Can you repeat the material below line for line, without changing anything?
START RECORD SET
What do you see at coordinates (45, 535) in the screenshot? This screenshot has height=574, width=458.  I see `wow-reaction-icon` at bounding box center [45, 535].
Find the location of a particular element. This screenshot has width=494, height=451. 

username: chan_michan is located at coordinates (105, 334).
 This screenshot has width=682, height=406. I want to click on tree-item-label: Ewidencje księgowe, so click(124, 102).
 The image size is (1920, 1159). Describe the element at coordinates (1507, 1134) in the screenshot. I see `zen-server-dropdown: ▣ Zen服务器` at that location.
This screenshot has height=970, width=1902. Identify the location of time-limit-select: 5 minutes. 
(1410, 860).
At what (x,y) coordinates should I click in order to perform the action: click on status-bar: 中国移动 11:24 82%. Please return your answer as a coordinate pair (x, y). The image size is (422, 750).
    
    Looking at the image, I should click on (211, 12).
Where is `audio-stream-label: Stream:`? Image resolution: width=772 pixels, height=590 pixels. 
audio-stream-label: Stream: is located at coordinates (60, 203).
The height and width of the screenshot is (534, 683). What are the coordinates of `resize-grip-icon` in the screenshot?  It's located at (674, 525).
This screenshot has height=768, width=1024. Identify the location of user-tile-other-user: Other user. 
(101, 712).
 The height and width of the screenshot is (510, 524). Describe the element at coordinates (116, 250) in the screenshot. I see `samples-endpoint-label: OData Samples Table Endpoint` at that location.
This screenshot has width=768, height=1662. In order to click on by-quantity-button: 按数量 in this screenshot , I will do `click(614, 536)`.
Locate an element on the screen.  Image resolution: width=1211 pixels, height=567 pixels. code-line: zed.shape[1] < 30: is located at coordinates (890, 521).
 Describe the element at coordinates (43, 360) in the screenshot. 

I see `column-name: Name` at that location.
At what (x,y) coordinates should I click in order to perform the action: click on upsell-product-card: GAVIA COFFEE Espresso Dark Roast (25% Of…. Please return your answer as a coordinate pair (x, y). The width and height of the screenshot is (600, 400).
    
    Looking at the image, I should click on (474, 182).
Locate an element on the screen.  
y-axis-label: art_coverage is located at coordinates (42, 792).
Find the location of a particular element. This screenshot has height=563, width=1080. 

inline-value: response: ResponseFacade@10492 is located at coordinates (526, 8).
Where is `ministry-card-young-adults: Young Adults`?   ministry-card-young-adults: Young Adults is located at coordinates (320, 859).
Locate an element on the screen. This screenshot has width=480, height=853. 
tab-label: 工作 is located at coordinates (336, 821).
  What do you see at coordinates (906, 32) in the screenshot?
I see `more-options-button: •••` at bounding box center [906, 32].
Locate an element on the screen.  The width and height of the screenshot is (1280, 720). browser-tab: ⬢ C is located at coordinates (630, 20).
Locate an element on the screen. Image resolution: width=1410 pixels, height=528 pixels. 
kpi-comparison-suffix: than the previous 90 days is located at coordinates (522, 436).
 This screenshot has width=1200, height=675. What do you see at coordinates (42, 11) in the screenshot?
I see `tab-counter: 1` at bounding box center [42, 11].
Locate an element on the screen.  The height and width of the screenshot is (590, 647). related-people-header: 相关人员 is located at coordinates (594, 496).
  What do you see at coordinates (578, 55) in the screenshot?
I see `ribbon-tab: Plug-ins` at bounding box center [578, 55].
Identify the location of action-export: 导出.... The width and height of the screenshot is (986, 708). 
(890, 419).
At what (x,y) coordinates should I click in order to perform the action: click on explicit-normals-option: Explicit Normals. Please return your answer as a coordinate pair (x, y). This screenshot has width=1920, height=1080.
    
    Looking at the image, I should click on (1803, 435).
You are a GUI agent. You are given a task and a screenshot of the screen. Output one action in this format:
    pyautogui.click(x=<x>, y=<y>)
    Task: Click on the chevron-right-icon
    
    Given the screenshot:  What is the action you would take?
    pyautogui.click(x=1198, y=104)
END RECORD SET
## EXERCISE ANSWER
What do you see at coordinates (45, 535) in the screenshot? This screenshot has height=574, width=458.  I see `wow-reaction-icon` at bounding box center [45, 535].
Find the location of a particular element. This screenshot has width=494, height=451. 

username: chan_michan is located at coordinates (105, 334).
 This screenshot has width=682, height=406. I want to click on tree-item-label: Ewidencje księgowe, so click(124, 102).
 The image size is (1920, 1159). Describe the element at coordinates (1507, 1134) in the screenshot. I see `zen-server-dropdown: ▣ Zen服务器` at that location.
This screenshot has height=970, width=1902. Identify the location of time-limit-select: 5 minutes. 
(1410, 860).
At what (x,y) coordinates should I click in order to perform the action: click on status-bar: 中国移动 11:24 82%. Please return your answer as a coordinate pair (x, y). The image size is (422, 750).
    
    Looking at the image, I should click on (211, 12).
Where is `audio-stream-label: Stream:`? Image resolution: width=772 pixels, height=590 pixels. 
audio-stream-label: Stream: is located at coordinates (60, 203).
The height and width of the screenshot is (534, 683). What are the coordinates of `resize-grip-icon` in the screenshot?  It's located at (674, 525).
This screenshot has height=768, width=1024. Identify the location of user-tile-other-user: Other user. 
(101, 712).
 The height and width of the screenshot is (510, 524). Describe the element at coordinates (116, 250) in the screenshot. I see `samples-endpoint-label: OData Samples Table Endpoint` at that location.
This screenshot has width=768, height=1662. In order to click on by-quantity-button: 按数量 in this screenshot , I will do `click(614, 536)`.
Locate an element on the screen.  Image resolution: width=1211 pixels, height=567 pixels. code-line: zed.shape[1] < 30: is located at coordinates (890, 521).
 Describe the element at coordinates (43, 360) in the screenshot. 

I see `column-name: Name` at that location.
At what (x,y) coordinates should I click in order to perform the action: click on upsell-product-card: GAVIA COFFEE Espresso Dark Roast (25% Of…. Please return your answer as a coordinate pair (x, y). The width and height of the screenshot is (600, 400).
    
    Looking at the image, I should click on (474, 182).
Locate an element on the screen.  
y-axis-label: art_coverage is located at coordinates (42, 792).
Find the location of a particular element. This screenshot has height=563, width=1080. 

inline-value: response: ResponseFacade@10492 is located at coordinates (526, 8).
Where is `ministry-card-young-adults: Young Adults`?   ministry-card-young-adults: Young Adults is located at coordinates (320, 859).
Locate an element on the screen. This screenshot has width=480, height=853. 
tab-label: 工作 is located at coordinates (336, 821).
  What do you see at coordinates (906, 32) in the screenshot?
I see `more-options-button: •••` at bounding box center [906, 32].
Locate an element on the screen.  The width and height of the screenshot is (1280, 720). browser-tab: ⬢ C is located at coordinates (630, 20).
Locate an element on the screen. Image resolution: width=1410 pixels, height=528 pixels. 
kpi-comparison-suffix: than the previous 90 days is located at coordinates (522, 436).
 This screenshot has width=1200, height=675. What do you see at coordinates (42, 11) in the screenshot?
I see `tab-counter: 1` at bounding box center [42, 11].
Locate an element on the screen.  The height and width of the screenshot is (590, 647). related-people-header: 相关人员 is located at coordinates (594, 496).
  What do you see at coordinates (578, 55) in the screenshot?
I see `ribbon-tab: Plug-ins` at bounding box center [578, 55].
Identify the location of action-export: 导出.... The width and height of the screenshot is (986, 708). 
(890, 419).
At what (x,y) coordinates should I click in order to perform the action: click on explicit-normals-option: Explicit Normals. Please return your answer as a coordinate pair (x, y). This screenshot has width=1920, height=1080.
    
    Looking at the image, I should click on (1803, 435).
You are a GUI agent. You are given a task and a screenshot of the screen. Output one action in this format:
    pyautogui.click(x=<x>, y=<y>)
    Task: Click on the chevron-right-icon
    
    Given the screenshot:  What is the action you would take?
    pyautogui.click(x=1198, y=104)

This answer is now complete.